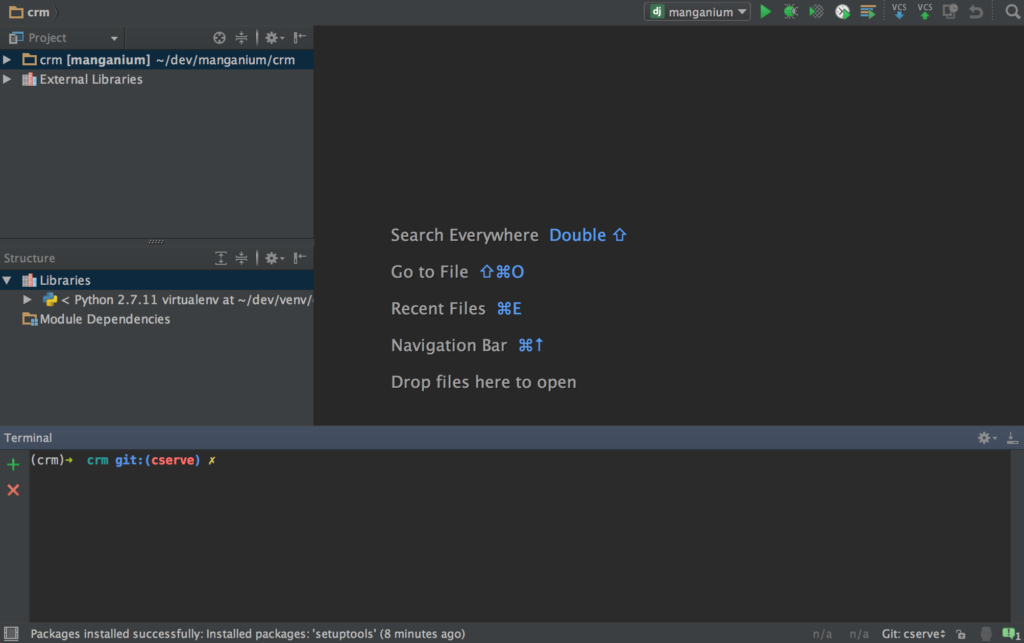Expand the Python 2.7.11 virtualenv entry

point(27,299)
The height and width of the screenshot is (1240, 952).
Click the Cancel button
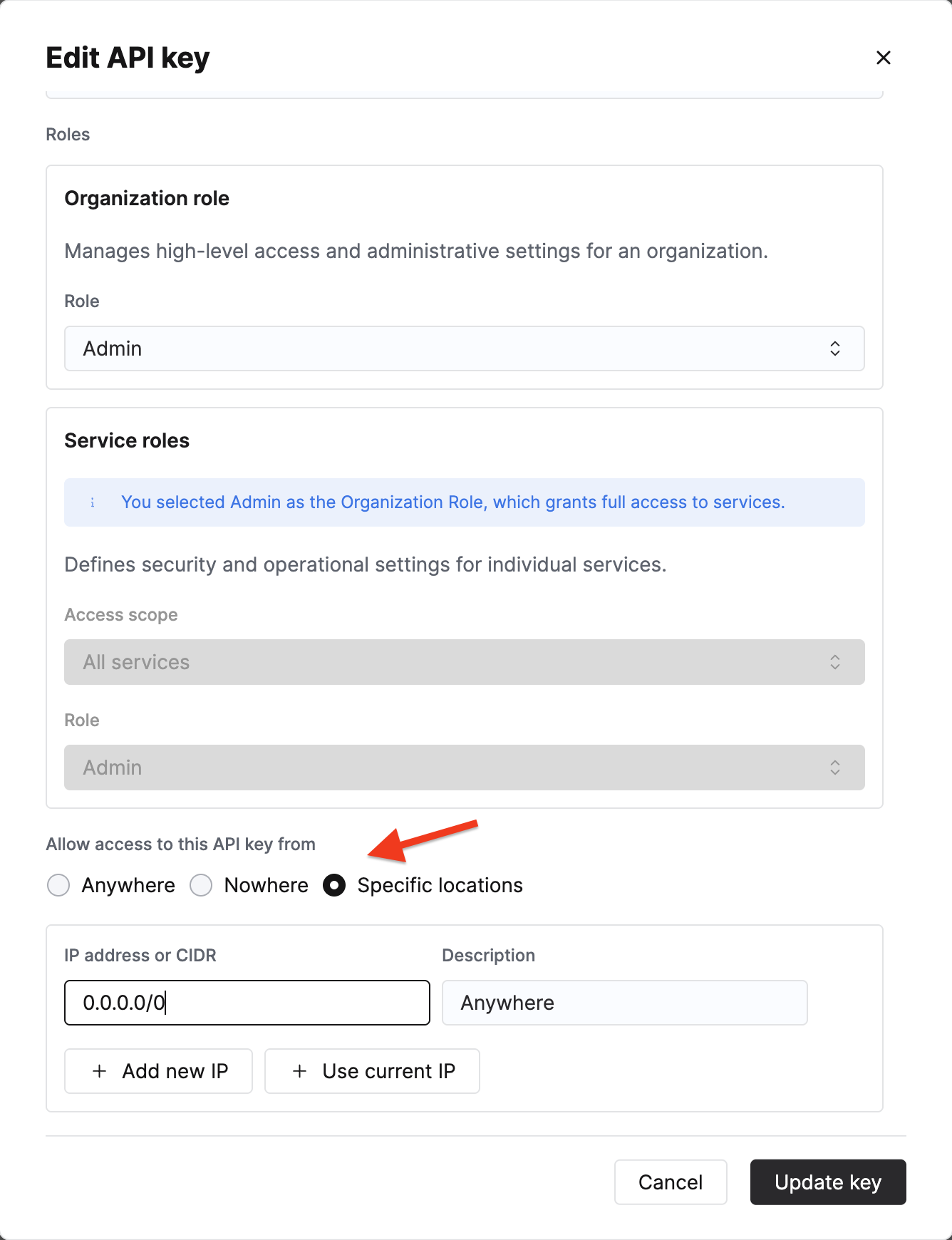671,1182
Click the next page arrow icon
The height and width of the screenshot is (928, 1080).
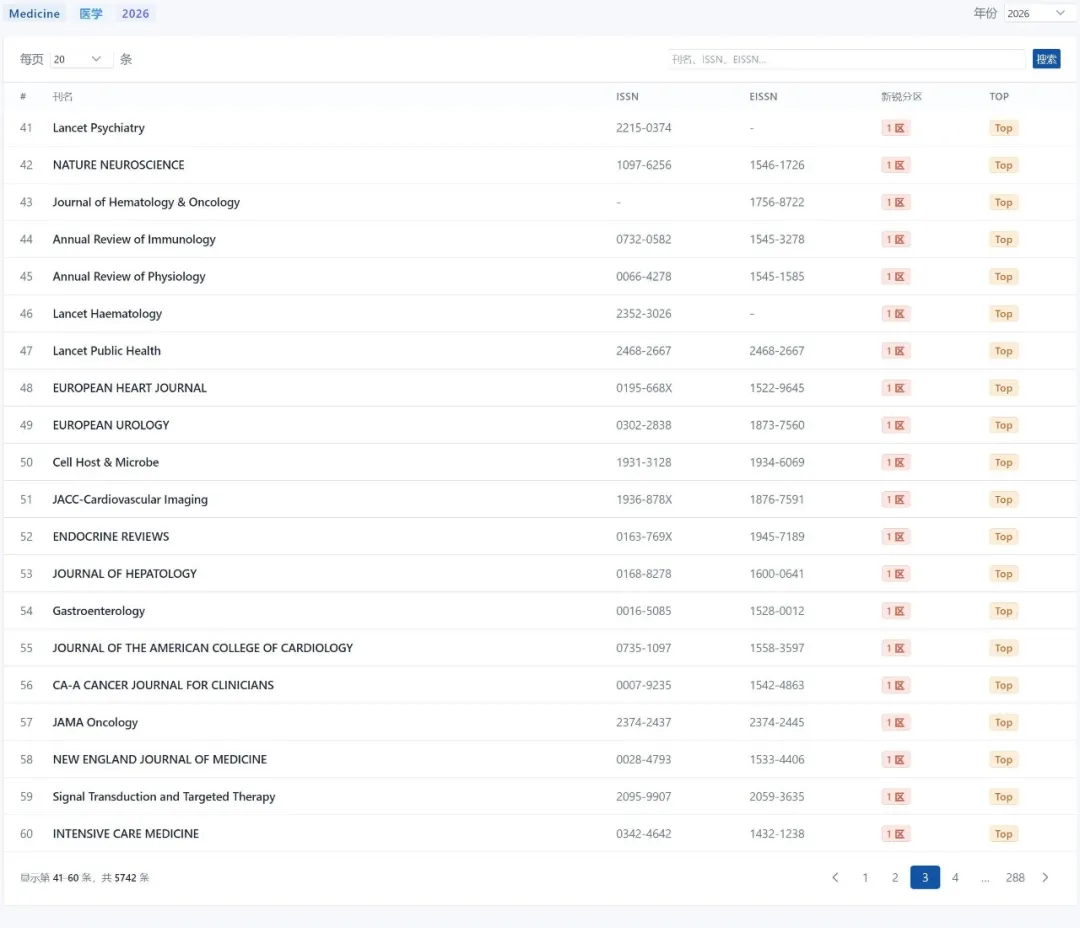[1045, 878]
++++
The line containing "The height and width of the screenshot is (1240, 952)." and all lines after it, through the last line of the records, should be returned exactly. Omit the pictures.

The height and width of the screenshot is (1240, 952).
Click the Cancel button
671,1182
Click the next page arrow icon
The height and width of the screenshot is (928, 1080).
[1045, 878]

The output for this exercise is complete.